- [SET EXERCISE] Rewrite the lines from the one with "Choose the Groove tab" through the end, swapping "Section" for "Style" and keeping everything else the same.

+++ LISTING

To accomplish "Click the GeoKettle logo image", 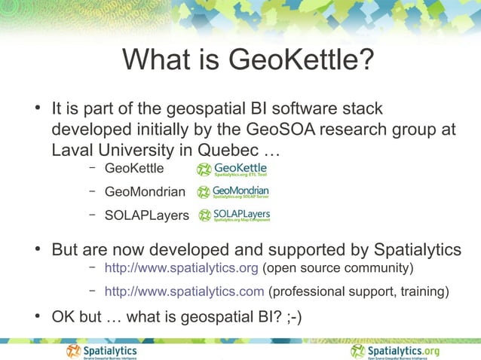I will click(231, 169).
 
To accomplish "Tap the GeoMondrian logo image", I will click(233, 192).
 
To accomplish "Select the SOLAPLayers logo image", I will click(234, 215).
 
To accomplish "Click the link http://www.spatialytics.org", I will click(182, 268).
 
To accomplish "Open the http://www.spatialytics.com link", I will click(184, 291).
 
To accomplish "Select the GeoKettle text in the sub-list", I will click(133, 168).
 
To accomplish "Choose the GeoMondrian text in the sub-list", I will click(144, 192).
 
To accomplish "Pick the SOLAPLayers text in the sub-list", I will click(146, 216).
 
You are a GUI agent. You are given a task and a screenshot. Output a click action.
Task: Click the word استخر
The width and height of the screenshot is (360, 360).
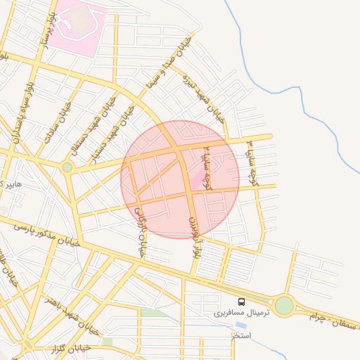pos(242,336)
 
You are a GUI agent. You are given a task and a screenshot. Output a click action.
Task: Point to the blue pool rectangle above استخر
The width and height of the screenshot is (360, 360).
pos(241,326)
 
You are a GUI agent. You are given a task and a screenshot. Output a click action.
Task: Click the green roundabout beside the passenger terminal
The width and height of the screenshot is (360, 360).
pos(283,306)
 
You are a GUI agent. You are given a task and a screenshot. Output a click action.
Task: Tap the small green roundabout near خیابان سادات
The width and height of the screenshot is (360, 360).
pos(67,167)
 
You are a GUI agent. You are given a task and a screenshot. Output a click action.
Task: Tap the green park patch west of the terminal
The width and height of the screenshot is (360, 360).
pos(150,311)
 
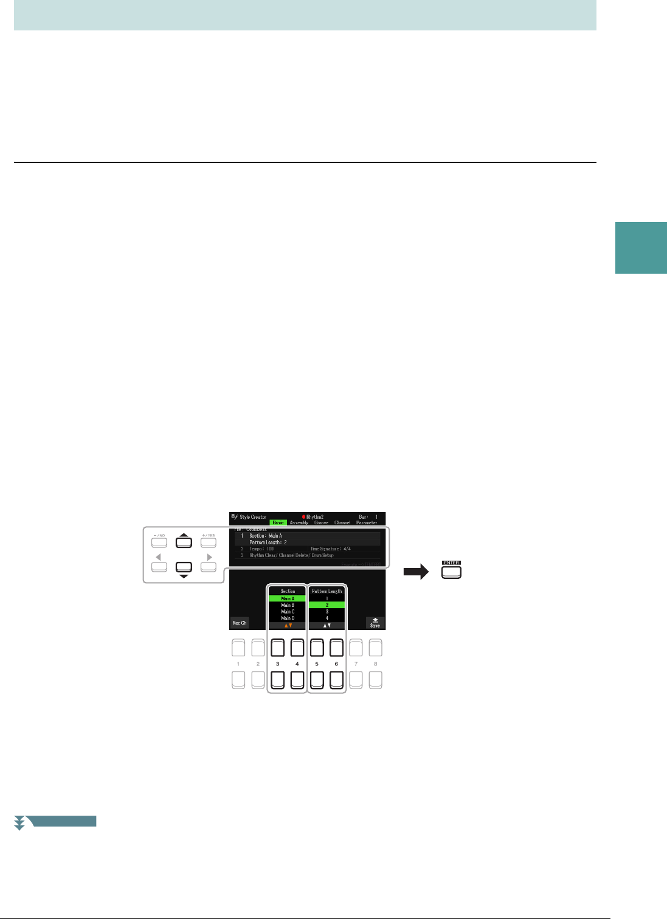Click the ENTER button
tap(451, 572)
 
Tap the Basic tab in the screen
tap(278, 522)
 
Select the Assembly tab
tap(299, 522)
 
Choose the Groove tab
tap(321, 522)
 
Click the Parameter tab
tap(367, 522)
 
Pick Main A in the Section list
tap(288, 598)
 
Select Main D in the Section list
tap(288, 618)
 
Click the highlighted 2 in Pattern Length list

++++++

- [ANSWER TO THIS EXERCISE]
Choose the Groove tab
tap(321, 522)
 
Click the Parameter tab
tap(367, 522)
 
Pick Main A in the Style list
tap(288, 598)
 
Select Main D in the Style list
tap(288, 618)
 
Click the highlighted 2 in Pattern Length list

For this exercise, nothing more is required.